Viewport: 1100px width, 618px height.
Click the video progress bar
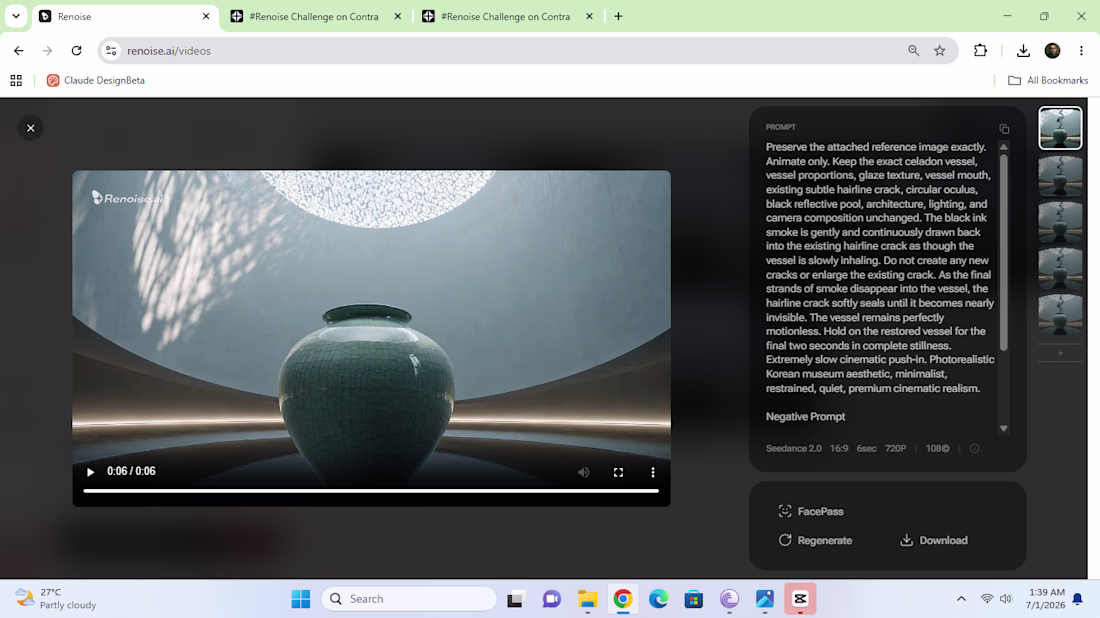pos(371,491)
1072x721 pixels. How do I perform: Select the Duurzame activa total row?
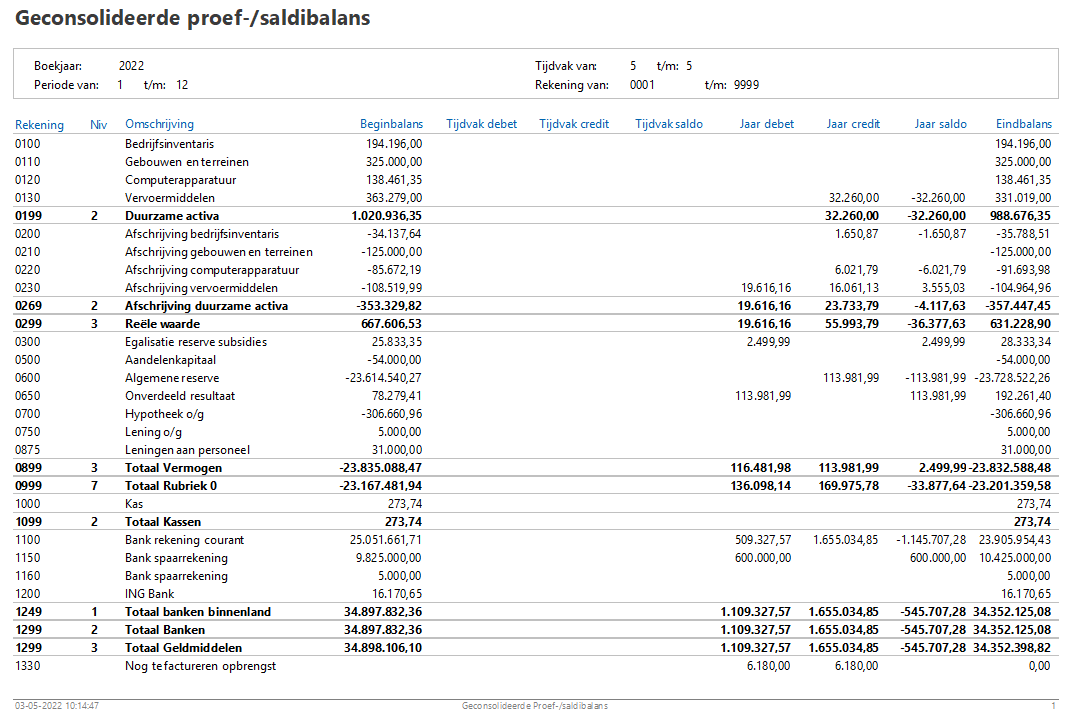coord(535,215)
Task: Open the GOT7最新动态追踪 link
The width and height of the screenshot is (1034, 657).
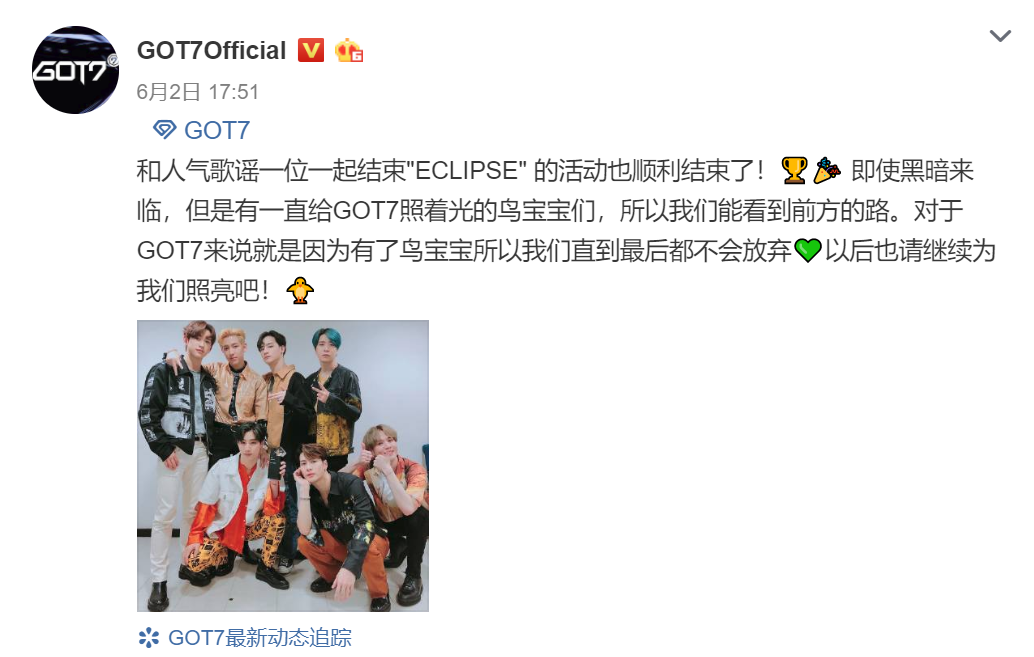Action: [x=260, y=638]
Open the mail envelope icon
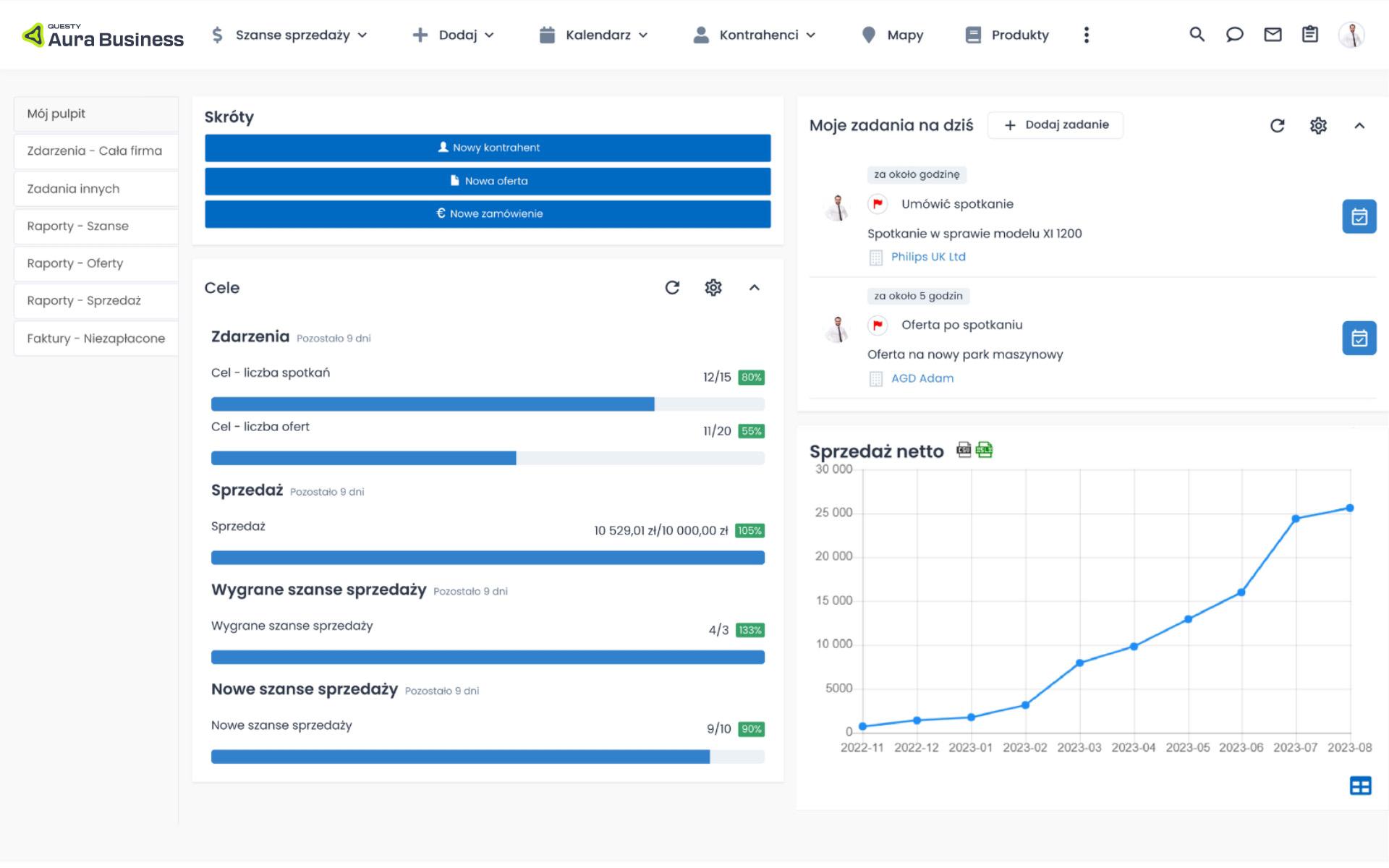The width and height of the screenshot is (1389, 868). click(x=1273, y=34)
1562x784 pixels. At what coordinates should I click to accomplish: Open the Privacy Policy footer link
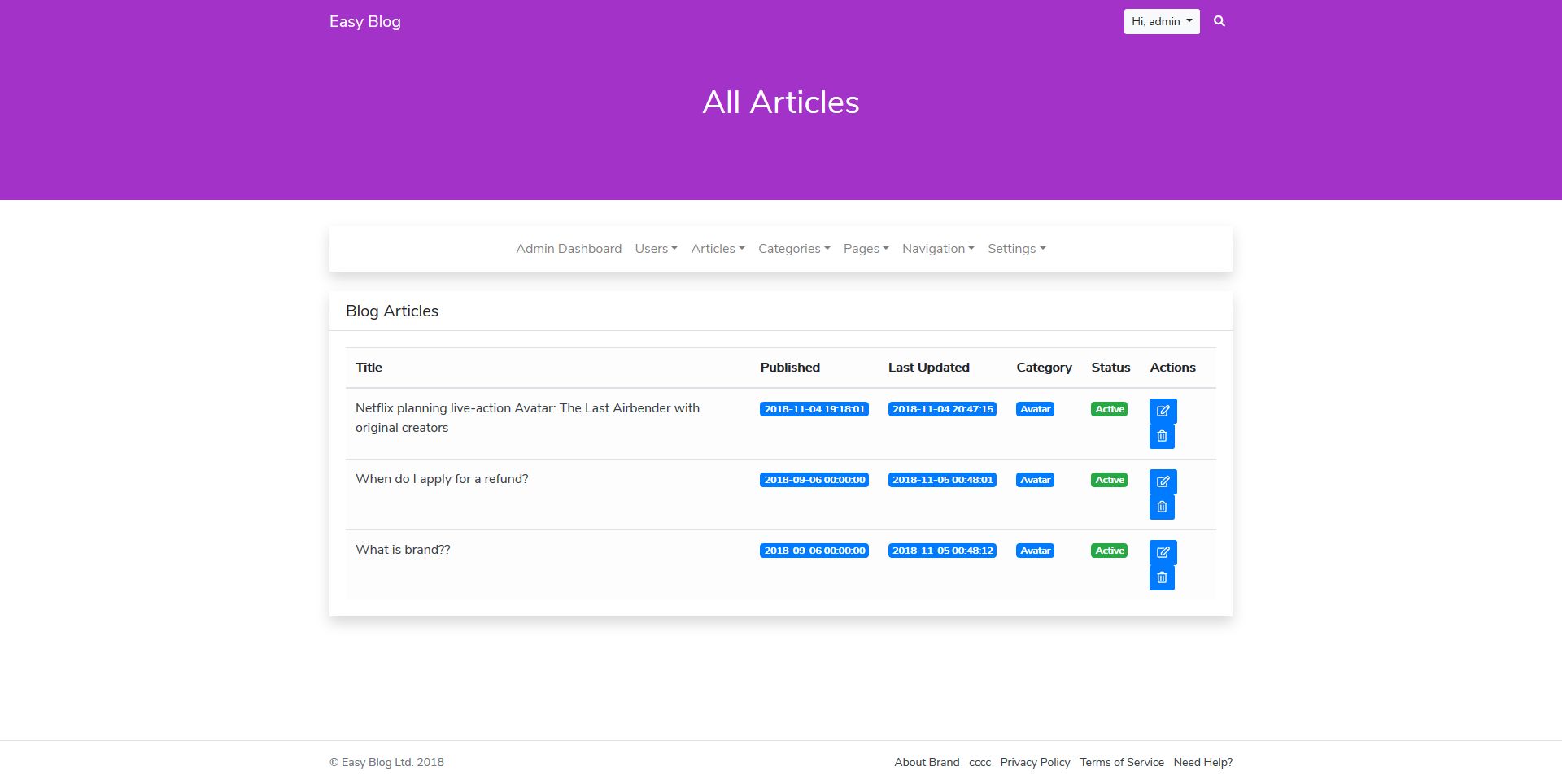1035,762
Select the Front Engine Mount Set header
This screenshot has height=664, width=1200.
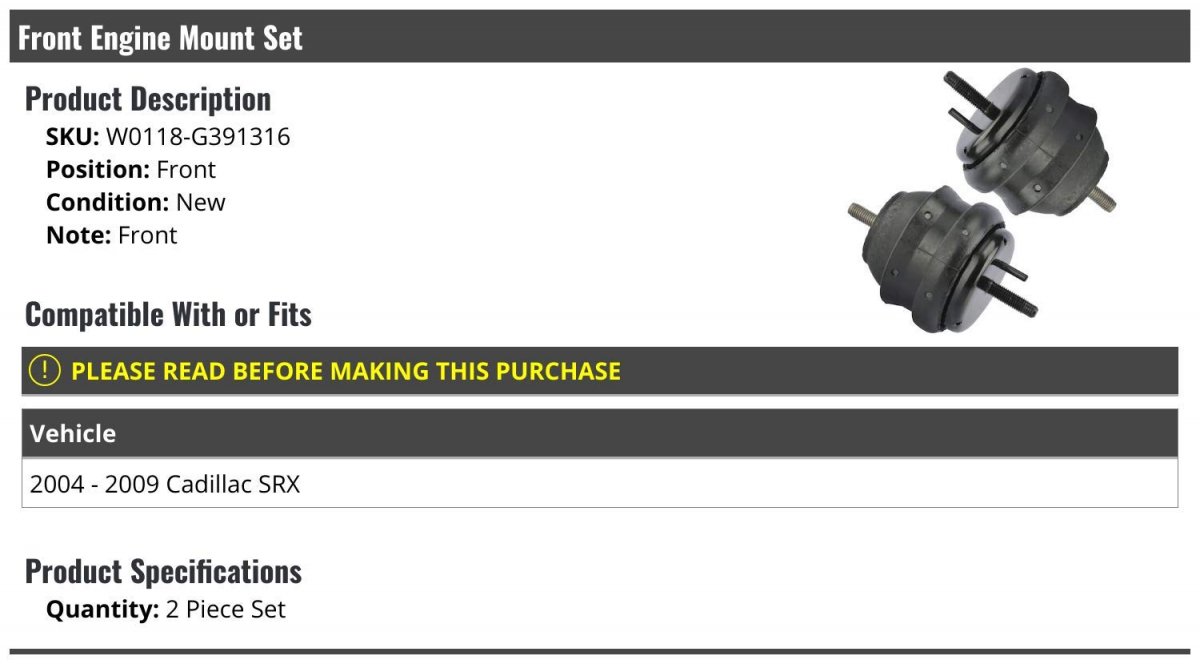pos(600,38)
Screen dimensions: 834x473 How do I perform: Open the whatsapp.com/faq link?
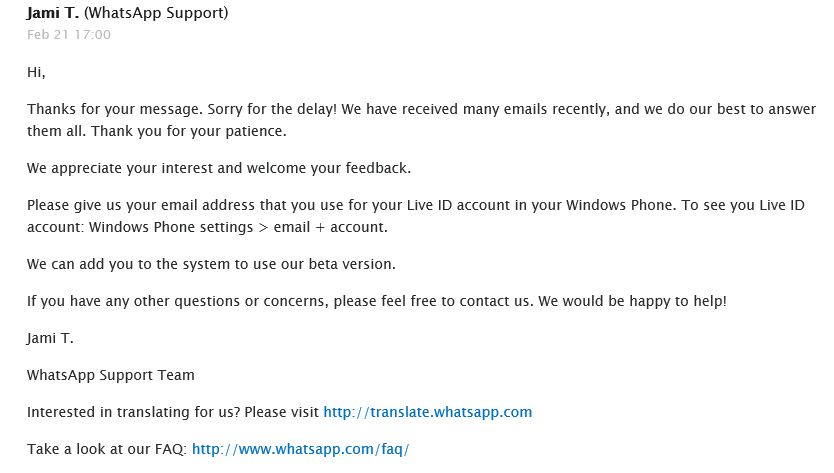(x=301, y=450)
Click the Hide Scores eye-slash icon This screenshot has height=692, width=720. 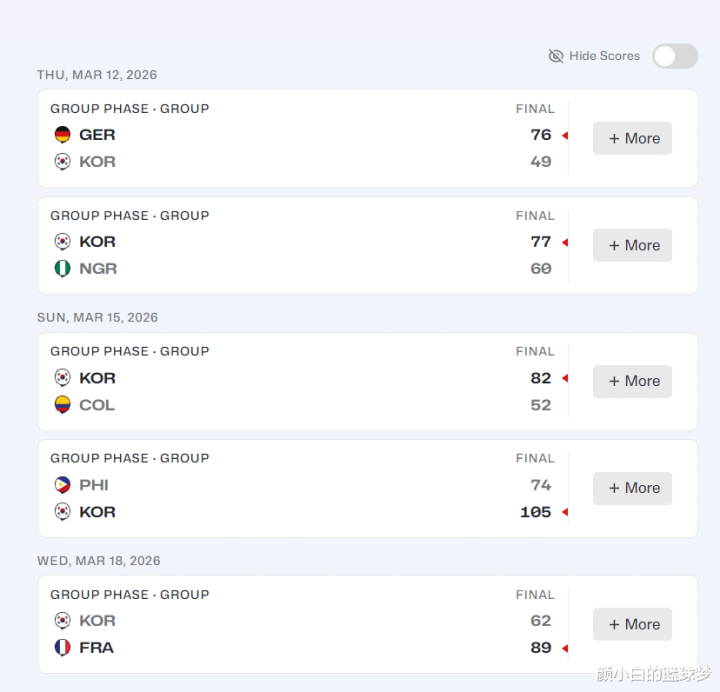556,56
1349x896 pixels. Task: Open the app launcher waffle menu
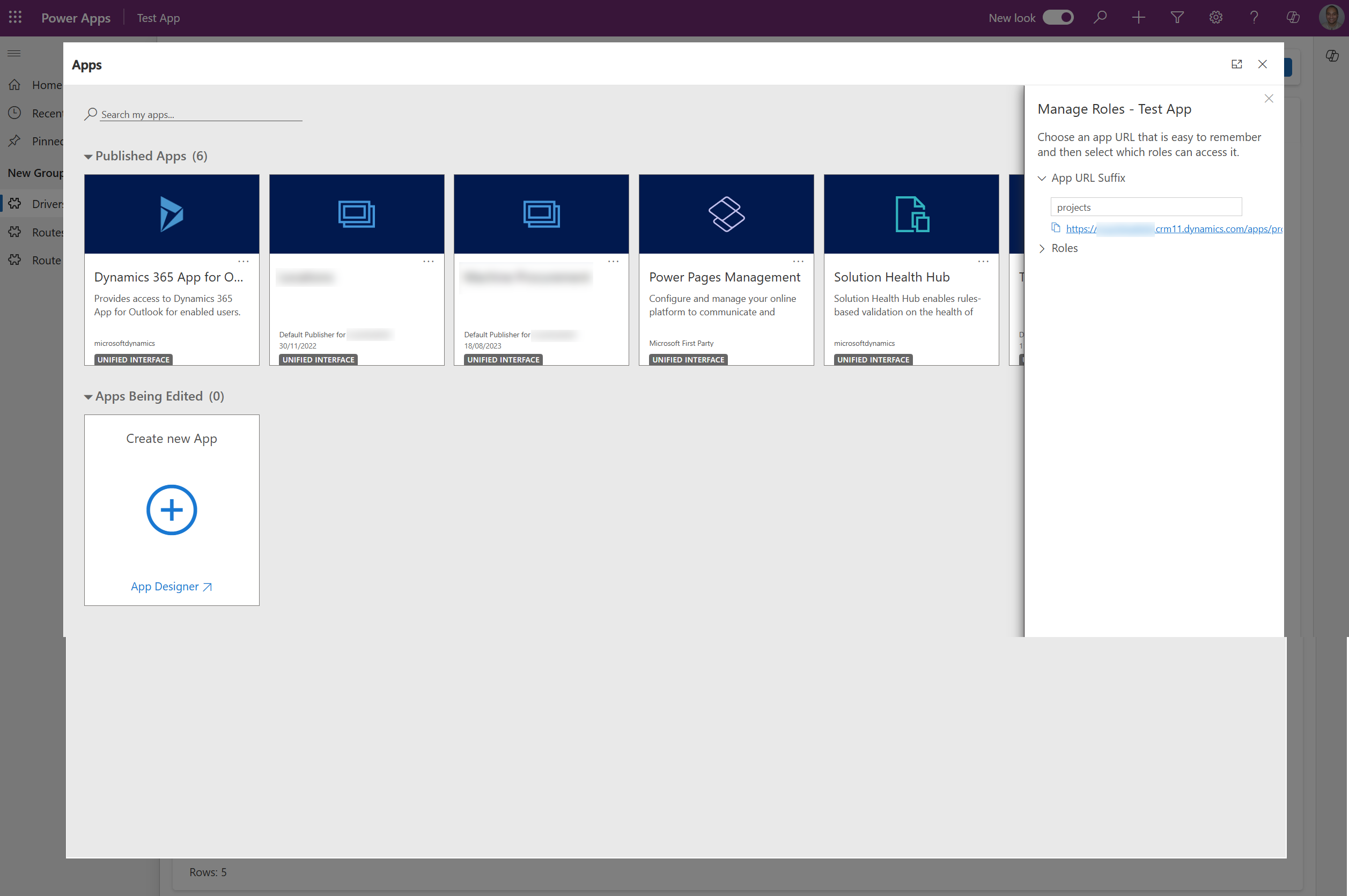pos(14,18)
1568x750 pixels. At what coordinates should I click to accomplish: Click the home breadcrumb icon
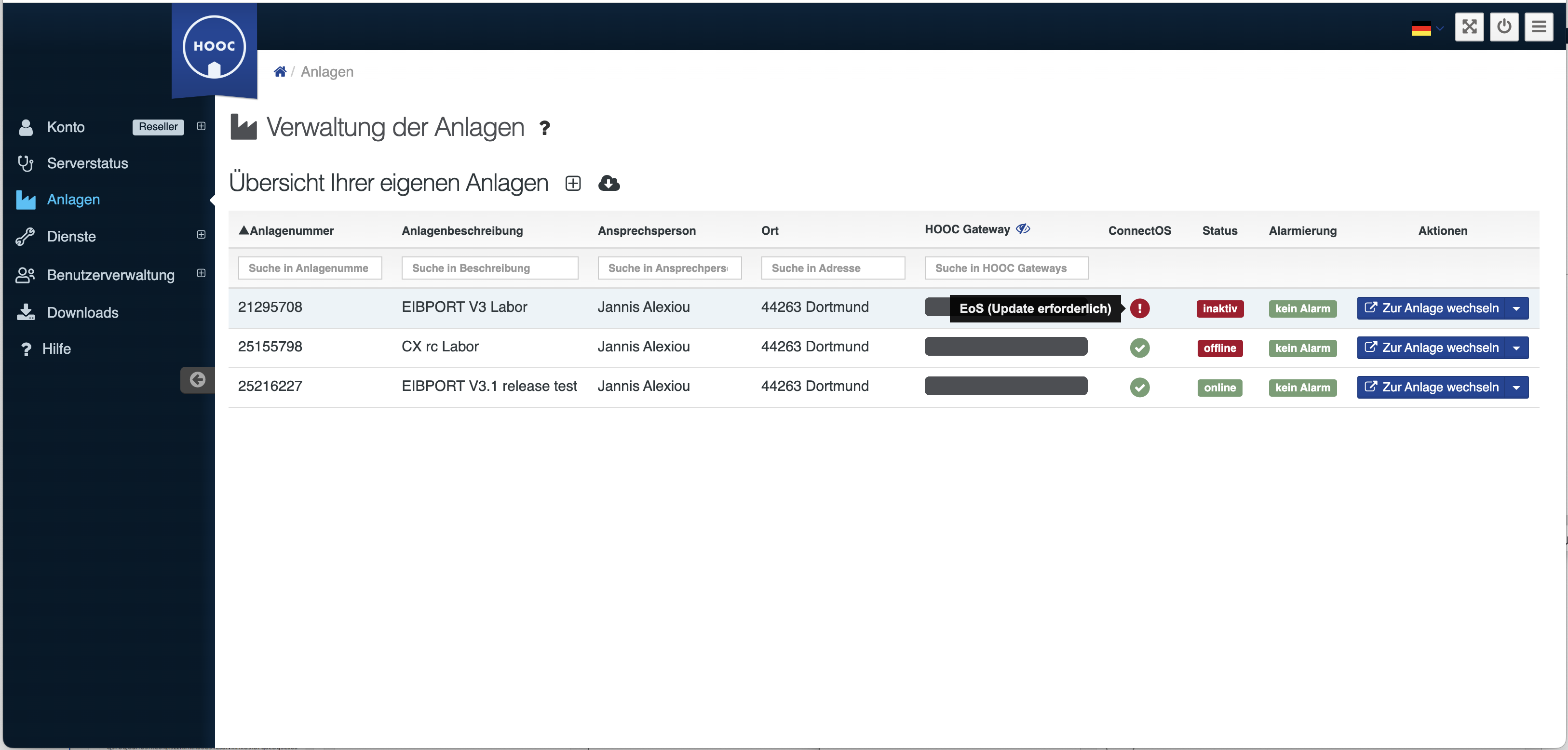click(279, 72)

Task directions> Collect every line of the data above that contains the string "link", matching case exactly.

Response to this exercise>
Task: Open the GOT7最新动态追踪 link
1562x784 pixels. At what coordinates should I click to accomplish: Open the Privacy Policy footer link
Screen dimensions: 834x473 How do I perform: Open the whatsapp.com/faq link?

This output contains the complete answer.